Published by Melanie under on 8:27 AM

Having been re-motivated by the progress I saw in the picture I took Monday, I was ready to matter what the night had in store. I was still not 100%, but there was no way I was going to miss another night!

I was surprised to hear that there were only 4 ladies that were at Monday's workout; must have been something in the air!

Anyway, after our walk/run/stretch, we finished warming up with 2 sets of (40) JJ, (40) 1/2 JJ and (40) mountain climbers. Yikes!

Tracey told us to get hydrated and catch our breath...we were gunna need it because we were going to do one of her favorite oldies. Jen (the substitute trainer) said, "I'm going to scream if we're doing 'How do you get to the other side'." Apparently that routine was the 1st routine that Jen did when she started and it stuck in her head as THE most difficult routine that Tracey has. If Jen (who is AT MOST 110 pounds and SUPER FIT) thought a certain routine was the must be!

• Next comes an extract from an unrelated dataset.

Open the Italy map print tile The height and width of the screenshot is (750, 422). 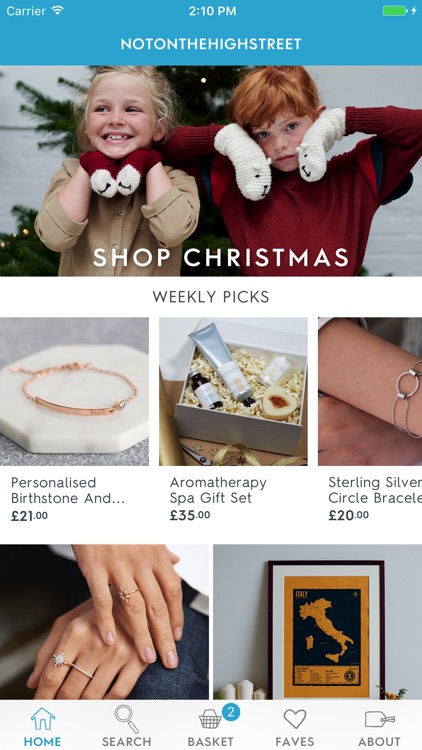(318, 622)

Sure enough, as we were walking to one side of the parking lot, Tracey said, "Tonight's routine is called.....How do you get to the other side!" Crap, crap & double crap!

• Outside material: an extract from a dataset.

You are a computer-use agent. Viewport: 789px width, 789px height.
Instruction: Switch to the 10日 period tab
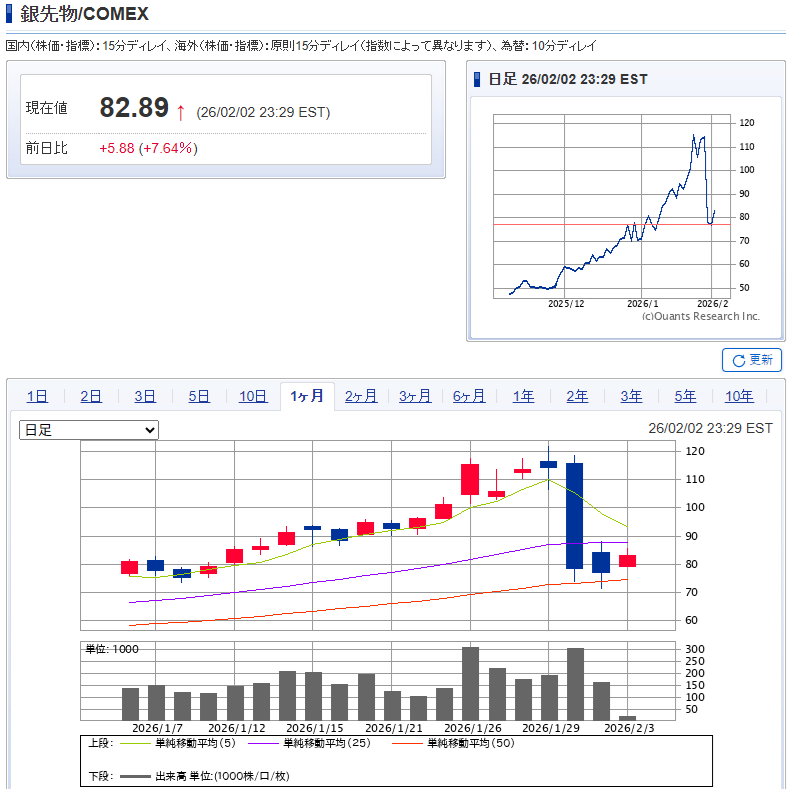pyautogui.click(x=253, y=396)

The way it went was everyone would take turns drawing cards that had some sort of lower body or cardio exercise which we would have to do to get to the other side of the parking lot. Depending on what it was, we would either have to do it back too, or run back if Tracey knew our legs wouldn't make it. After 7 cards were drawn, we did 2 exercises on our mats, and then repeated.

Round 1:
Card 1 - Side squats (both ways)
Card 2 - Lateral Lunges (run back)
Card 3 - backward skipping (both ways)
Card 4 - Front lunges (run back)
Card 5 - backwards running (both ways)
Card 6 - Sumo Walk
Card 7 -Bear Crawl (this is now my most HATED exercise. You walk on your hands and feet)
2 mins angel arms
20 burpies
1 min break

Round 2: (the cards were replaced in the deck after each round)
Card 1 - Side Squats (run back)
Card 2 - Side Shuffle (both ways)
Card 3 - backwards skipping (both ways)
Card 4 - Lateral Lunges (run back)
Card 5 - backwards lunges (run back)
Card 6 - Frankenstein Walks (both ways)
Card 7 - Sumo Walk (run back)
2 mins angel arms
20 burpies

The night went by so fast, and before I knew it, it was time for BUTTS & ABS

Fire hydrants
1 legged scissor kick (each side)
over head toe touches
1 min plank
leg lifts (butt off ground)

Although I can completely understand how that routine on your FIRST night would be hell, it really wasn't that bad for me. Sure, my legs were jell-o and shaking, but that's not different from any other night. I think that the first night (no matter what it is) always sticks out as the worst...for example, my worst night was CARDIO MANIA, and I still believe that it is THE hardest routine I've done so far.

Paige did SO AWESOME last night. She didn't take any additional breaks and kicked some royal butt. She was so proud of herself, and so was I. I am already seeing a MAJOR improvement in her endurance, self esteem, drive, and determination. I even took some "before" pictures of her on Monday so that in a few months she'll be able to see the physical changes that are sure to follow.